ASSIGNMENT
Give back the lines of the records exactly, starting at the first and ending at the one with "Open the Customization".

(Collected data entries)
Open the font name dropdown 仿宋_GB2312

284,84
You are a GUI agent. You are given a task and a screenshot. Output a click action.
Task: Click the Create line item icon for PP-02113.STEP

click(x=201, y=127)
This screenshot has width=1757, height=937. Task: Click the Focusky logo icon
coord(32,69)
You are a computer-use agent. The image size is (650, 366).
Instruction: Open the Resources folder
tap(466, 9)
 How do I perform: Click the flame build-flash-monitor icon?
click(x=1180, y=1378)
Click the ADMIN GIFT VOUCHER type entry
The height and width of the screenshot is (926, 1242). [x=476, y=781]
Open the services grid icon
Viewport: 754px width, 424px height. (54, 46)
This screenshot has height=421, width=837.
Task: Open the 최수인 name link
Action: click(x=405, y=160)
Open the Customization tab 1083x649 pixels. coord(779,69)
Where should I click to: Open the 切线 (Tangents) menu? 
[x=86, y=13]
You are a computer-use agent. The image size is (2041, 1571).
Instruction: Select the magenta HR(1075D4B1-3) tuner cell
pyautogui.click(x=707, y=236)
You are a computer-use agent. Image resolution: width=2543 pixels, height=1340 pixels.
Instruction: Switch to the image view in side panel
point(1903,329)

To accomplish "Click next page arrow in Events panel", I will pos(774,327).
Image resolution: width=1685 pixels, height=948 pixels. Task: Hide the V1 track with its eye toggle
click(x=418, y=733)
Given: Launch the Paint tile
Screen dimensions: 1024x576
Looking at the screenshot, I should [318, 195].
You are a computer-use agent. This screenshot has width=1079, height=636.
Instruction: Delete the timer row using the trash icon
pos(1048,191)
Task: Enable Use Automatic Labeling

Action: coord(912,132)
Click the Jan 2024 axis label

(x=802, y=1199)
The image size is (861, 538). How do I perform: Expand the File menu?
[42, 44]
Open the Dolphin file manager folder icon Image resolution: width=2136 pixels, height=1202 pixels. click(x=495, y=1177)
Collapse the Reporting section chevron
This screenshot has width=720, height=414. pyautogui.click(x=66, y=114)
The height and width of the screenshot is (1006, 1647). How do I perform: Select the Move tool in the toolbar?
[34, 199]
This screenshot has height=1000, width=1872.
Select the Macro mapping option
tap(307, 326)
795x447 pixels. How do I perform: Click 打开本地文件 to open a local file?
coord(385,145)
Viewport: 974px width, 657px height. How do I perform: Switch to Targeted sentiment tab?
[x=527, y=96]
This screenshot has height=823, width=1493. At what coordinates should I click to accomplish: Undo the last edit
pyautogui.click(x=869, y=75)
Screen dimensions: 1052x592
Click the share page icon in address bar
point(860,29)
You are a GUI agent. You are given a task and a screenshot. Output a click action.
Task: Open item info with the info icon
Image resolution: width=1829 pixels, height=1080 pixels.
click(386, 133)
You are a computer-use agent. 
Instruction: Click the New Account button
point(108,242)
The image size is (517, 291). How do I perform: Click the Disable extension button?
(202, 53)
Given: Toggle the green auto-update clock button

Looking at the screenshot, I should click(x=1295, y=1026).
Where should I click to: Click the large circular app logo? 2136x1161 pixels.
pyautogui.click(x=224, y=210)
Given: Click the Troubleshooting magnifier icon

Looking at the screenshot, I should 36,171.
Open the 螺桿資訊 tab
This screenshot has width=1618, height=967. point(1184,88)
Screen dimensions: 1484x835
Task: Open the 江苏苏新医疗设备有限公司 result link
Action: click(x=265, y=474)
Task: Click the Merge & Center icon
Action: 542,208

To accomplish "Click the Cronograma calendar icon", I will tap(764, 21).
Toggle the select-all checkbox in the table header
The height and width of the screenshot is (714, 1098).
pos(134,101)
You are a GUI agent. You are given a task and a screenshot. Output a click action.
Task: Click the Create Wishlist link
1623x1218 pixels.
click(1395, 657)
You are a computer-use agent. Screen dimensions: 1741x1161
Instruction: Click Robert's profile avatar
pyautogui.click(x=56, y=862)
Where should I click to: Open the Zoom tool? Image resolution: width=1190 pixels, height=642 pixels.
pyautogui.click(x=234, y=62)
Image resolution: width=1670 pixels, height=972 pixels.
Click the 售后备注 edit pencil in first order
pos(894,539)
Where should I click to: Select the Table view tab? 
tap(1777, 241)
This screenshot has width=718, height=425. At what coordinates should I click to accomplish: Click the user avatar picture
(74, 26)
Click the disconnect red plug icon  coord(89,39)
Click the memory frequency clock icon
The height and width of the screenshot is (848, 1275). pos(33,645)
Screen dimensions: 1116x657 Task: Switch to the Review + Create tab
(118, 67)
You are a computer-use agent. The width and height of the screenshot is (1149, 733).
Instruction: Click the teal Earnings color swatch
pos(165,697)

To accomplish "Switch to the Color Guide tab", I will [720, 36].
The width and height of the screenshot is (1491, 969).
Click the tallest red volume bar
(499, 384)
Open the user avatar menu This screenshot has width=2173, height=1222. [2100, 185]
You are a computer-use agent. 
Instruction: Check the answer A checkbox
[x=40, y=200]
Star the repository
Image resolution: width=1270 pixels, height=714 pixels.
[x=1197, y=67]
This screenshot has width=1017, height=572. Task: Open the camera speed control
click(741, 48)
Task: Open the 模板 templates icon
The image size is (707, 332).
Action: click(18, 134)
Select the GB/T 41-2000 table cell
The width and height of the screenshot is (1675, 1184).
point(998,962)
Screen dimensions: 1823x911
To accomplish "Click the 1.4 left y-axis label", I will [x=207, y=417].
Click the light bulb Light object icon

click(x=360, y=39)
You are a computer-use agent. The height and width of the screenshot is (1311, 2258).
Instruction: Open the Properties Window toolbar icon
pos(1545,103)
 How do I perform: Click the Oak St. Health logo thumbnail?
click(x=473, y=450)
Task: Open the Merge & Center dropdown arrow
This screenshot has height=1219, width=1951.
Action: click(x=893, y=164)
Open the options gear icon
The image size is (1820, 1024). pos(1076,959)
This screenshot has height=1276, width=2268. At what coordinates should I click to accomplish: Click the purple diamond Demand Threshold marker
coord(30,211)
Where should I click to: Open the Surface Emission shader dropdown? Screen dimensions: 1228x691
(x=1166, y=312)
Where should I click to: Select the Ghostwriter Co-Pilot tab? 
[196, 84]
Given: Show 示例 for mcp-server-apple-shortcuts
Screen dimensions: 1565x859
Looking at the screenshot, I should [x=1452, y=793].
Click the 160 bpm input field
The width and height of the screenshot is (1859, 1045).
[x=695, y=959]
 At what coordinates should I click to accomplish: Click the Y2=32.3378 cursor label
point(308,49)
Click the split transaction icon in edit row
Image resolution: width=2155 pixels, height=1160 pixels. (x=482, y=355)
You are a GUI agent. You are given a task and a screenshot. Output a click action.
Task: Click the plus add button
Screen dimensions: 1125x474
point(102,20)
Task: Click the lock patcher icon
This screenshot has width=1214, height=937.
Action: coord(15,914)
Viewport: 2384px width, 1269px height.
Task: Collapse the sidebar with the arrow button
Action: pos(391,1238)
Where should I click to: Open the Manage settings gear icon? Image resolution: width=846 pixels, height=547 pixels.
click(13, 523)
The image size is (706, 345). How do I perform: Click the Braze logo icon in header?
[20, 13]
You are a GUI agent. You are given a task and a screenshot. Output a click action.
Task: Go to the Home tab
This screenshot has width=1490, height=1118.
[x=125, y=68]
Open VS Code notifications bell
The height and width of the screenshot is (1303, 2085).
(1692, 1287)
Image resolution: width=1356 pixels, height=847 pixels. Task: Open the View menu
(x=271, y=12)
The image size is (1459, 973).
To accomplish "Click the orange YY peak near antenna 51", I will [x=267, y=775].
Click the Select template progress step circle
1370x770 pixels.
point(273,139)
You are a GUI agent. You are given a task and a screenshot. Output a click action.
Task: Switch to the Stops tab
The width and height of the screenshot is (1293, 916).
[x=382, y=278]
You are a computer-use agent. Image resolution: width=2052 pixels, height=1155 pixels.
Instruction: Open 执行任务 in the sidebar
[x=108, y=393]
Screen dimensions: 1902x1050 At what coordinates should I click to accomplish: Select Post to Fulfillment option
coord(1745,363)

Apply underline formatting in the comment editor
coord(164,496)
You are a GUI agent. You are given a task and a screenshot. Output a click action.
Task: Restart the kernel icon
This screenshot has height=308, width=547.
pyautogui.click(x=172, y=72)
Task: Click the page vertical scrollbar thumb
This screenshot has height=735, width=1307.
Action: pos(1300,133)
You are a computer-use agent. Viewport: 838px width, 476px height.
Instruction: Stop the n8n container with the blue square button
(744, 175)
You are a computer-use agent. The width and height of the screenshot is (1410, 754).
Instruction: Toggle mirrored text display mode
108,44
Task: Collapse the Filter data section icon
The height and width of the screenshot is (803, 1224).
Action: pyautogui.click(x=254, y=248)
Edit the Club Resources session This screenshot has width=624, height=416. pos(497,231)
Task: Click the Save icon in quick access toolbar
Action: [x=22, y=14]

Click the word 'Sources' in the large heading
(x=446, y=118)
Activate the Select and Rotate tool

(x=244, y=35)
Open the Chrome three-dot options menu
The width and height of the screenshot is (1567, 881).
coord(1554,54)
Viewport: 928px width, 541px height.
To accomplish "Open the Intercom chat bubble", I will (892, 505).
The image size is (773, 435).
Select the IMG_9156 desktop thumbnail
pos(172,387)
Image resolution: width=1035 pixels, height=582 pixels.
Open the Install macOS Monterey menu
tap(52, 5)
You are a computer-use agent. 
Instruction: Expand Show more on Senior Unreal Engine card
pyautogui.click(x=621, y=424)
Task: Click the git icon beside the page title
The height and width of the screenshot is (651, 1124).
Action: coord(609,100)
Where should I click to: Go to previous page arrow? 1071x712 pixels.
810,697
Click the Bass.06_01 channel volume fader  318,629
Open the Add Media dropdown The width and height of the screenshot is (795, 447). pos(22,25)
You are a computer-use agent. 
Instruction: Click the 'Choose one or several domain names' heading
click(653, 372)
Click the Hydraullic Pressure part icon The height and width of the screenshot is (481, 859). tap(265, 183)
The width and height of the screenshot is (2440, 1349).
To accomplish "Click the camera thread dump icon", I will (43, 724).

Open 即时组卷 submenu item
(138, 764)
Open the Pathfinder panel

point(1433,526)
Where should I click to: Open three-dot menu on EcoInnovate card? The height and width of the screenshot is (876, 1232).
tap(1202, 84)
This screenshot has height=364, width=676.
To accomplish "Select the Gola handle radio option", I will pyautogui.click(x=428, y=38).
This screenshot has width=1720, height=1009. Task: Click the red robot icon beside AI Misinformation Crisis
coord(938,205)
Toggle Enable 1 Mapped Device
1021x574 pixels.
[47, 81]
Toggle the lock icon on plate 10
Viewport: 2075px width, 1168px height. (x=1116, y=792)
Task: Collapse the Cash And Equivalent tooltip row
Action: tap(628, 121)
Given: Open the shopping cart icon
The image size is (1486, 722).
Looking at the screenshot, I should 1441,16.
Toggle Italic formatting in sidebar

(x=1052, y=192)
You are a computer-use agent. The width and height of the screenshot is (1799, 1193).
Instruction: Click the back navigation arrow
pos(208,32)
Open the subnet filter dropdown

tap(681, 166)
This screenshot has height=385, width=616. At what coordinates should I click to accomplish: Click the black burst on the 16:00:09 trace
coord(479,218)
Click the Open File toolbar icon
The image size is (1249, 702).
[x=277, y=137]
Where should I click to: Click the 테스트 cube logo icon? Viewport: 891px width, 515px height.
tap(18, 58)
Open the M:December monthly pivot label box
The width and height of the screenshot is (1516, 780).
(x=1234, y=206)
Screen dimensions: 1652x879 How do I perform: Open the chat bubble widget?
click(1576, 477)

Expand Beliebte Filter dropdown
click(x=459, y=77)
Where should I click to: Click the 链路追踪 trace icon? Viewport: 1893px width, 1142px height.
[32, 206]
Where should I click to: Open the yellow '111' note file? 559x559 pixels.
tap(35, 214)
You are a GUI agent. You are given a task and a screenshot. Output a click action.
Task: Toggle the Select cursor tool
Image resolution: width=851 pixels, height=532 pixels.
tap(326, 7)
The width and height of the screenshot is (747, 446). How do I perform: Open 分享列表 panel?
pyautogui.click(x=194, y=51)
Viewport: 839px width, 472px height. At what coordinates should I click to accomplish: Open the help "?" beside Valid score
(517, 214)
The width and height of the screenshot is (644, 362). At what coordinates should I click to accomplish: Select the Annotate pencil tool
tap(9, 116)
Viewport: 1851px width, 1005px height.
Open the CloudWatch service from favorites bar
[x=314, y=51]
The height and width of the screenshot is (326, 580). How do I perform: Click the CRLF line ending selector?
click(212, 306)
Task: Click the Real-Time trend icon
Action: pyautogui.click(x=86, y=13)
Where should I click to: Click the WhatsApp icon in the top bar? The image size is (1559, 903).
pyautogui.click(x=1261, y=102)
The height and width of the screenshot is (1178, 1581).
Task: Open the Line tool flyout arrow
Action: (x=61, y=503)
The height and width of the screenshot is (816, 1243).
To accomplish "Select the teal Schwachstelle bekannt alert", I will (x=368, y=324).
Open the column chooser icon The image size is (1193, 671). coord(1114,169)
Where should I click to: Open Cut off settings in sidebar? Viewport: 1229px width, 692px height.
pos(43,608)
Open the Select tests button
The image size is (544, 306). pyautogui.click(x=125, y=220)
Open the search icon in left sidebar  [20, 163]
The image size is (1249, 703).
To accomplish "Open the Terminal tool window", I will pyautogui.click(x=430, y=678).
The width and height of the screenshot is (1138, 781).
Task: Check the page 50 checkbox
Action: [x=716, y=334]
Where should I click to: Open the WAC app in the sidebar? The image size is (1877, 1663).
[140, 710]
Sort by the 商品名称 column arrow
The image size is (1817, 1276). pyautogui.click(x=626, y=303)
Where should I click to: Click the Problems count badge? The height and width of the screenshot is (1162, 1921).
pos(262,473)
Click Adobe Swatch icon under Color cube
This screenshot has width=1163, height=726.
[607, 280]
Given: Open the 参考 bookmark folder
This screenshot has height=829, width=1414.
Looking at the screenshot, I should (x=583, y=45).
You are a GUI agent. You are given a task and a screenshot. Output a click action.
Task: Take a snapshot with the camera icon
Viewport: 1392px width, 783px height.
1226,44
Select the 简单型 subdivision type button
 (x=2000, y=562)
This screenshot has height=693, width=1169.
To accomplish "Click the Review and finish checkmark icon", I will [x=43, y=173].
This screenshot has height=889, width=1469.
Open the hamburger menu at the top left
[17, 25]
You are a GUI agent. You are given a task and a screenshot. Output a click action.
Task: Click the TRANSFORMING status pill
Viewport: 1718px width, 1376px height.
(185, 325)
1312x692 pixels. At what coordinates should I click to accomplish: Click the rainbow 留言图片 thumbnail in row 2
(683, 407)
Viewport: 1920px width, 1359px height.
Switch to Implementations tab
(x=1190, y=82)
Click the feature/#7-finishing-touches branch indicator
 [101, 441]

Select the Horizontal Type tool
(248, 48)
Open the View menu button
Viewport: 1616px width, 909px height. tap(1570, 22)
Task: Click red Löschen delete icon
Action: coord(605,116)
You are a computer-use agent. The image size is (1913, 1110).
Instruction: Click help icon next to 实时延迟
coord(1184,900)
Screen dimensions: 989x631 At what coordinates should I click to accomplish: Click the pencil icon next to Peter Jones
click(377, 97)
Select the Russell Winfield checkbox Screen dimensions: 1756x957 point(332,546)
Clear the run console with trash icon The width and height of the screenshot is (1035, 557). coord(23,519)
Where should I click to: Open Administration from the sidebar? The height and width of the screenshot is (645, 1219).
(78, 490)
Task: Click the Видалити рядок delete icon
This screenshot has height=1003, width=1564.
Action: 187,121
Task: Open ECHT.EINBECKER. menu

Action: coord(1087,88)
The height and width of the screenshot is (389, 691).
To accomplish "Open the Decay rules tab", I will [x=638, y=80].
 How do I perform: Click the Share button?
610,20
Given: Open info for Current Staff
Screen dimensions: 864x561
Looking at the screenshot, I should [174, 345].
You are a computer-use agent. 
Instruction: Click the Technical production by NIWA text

EXERCISE ANSWER
Open the font name dropdown 仿宋_GB2312

284,84
You are a GUI agent. You are given a task and a screenshot. Output a click action.
Task: Click the Create line item icon for PP-02113.STEP

click(x=201, y=127)
This screenshot has width=1757, height=937. Task: Click the Focusky logo icon
coord(32,69)
You are a computer-use agent. The image size is (650, 366).
Instruction: Open the Resources folder
tap(466, 9)
 How do I perform: Click the flame build-flash-monitor icon?
click(x=1180, y=1378)
Click the ADMIN GIFT VOUCHER type entry
The height and width of the screenshot is (926, 1242). [x=476, y=781]
Open the services grid icon
Viewport: 754px width, 424px height. (54, 46)
This screenshot has height=421, width=837.
Task: Open the 최수인 name link
Action: click(x=405, y=160)
Open the Customization tab 1083x649 pixels. coord(779,69)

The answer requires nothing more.